In a truly shocking twist of events (she said, ironically), I've turned this one-shot into a multichapter! Because what else do I need, other than more WIPs? :D This chapter features a hearty helping of KillerFlashVibe and some unaddressed grief, because Cisco Deserves To Grieve, Dammit.
Enjoy!
Oh, and I almost forgot - changed the fic title! This is a truly rare event, but this was actually the original title of the fic, and I'm quite fond of it. I've switched the titles around, so "Branded" is the name of the first chapter, while "We Carry On" is the name of this piece.
"You've had better days."
Barry smiles tightly. It pulls on the scar. "Flattery won't get you far," he says, undoing his work coat and hanging it up on the rack.
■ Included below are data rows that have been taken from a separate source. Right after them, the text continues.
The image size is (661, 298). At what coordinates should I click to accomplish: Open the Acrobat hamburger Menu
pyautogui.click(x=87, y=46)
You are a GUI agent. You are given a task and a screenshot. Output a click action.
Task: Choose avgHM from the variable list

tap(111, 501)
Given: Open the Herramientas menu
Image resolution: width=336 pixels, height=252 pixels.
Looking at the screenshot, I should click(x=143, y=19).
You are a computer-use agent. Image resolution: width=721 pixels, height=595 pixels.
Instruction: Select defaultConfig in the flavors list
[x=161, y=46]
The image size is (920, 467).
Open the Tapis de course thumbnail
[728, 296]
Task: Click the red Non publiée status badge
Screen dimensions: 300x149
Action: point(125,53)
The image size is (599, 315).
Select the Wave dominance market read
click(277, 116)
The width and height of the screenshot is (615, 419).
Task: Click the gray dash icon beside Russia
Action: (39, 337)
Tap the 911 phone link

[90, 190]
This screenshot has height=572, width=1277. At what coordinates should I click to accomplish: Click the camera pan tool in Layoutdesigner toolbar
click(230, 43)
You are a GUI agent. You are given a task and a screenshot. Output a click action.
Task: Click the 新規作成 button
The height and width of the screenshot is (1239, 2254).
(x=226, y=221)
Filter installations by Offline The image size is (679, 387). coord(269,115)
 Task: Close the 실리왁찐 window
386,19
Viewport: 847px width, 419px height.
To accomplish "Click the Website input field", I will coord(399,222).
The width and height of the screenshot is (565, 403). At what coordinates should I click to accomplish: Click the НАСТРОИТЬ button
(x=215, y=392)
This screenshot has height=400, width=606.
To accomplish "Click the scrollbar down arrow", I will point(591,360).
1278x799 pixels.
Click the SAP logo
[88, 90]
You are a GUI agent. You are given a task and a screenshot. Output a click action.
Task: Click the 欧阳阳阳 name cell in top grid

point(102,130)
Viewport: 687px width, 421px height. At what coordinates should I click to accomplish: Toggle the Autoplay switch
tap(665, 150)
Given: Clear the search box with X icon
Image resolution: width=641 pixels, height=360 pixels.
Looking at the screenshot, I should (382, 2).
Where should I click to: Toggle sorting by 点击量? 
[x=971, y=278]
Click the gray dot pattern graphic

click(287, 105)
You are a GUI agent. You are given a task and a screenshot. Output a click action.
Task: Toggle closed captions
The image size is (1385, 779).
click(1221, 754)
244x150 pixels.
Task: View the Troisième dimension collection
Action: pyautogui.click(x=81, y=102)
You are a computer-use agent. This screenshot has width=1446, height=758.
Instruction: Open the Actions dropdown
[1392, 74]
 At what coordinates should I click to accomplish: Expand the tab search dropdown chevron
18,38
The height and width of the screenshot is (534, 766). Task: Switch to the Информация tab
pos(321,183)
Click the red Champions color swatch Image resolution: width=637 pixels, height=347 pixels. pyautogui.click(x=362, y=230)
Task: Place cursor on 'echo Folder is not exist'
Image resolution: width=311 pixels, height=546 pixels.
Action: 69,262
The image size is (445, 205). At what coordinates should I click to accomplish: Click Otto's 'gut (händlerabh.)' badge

"Oh, I've heard it'll get you everywhere," Axel says sweetly, sitting on the back of Barry's couch, dangling Barry's house keys in his hand. It infuriates Barry on some subconscious level that he'll have to change the locks – again – but he's too tired to care. "What happened, Speedy? Somebody take a knife to that pretty face?"
"What do you want, Axel?" Barry saunters into the kitchen, deliberately putting his back to Axel. He fishes a bottle of Gatorade from the fridge and downs it in one go.
"What I've always wanted, Flash." The keys smack into the back of his shoulders. Barry flinches reflexively, leaving them on the floor as he tosses the empty bottle in the recycling bin. "To be Central City's finest! You're stealing my thunder." He cackles like a jackal, pushing himself off the couch and ambling over, low and prowling. "You're get to be front-page news fifty-two weeks a year. Why don't you spare some change for the petty criminal?" He jabs Barry's side hard. "Come on, Flashy, fight me."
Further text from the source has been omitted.